Posted on:2003-03-10Degree:Ph.DType:Dissertation
University:Boston UniversityCandidate:Lee, SohuiFull Text:PDF
GTID:1466390011486112Subject:History
Abstract/Summary:
This dissertation explores the critical and creative development of Democratic ideas in ante-bellum nationalist literature, focusing in particular on John Louis O'Sullivan's Democratic Review, an important monthly journal which published works by leading authors of American literary history from Nathaniel Hawthorne, Walt Whitman, Catharine Maria Sedgwick, and Edgar Allan Poe to Lydia Sigourney, William Cullen Bryant, James Russell Lowell and John Greenleaf Whittier. While literary scholars have attended to the non-literary writings of the magazine, the creative literature that comprised half of its total content has received much less scholarly treatment. My central claim is that the aesthetic and political contributions of the Democratic Review reveal the highly pluralistic notions of democracy and American nationality in the crucial ante-bellum years of national emergence. By contextualizing periodical works of significant American writers, in particular Hawthorne, Sedgwick, Bryant, and Whittier, this dissertation redresses extant treatments of literary nationalism in the ante-bellum period by investigating its flowering in a major American periodical—a focus which enables us to recapture the political implications of major literary texts and to recognize the vital political significance of women's sentimental writings. My analysis of the contributions of writers such as Sedgwick to O'Sullivan's magazine establishes the connections, both profound and varied, between nationalist writings and the development of American democratic ideology. By detailing a literary-critical context in which political ideas were recognized as intimately tied to aesthetic ideals, this dissertation seeks to recuperate a contemporary political language with implications for literary as well as intellectual historians.
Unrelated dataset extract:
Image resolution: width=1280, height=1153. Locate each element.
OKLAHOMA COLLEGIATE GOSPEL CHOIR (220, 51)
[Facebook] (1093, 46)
While the Democratic Review represents one of many important cultural institutions in nineteenth-century America dedicated to the construction of American nationalism, the magazine is exceptional not only for the ties it established between an evolving nationalism and equally provisional Democratic ideas, but for its confirmation of the extent to which Democratic politics mattered to ante-bellum literary writers.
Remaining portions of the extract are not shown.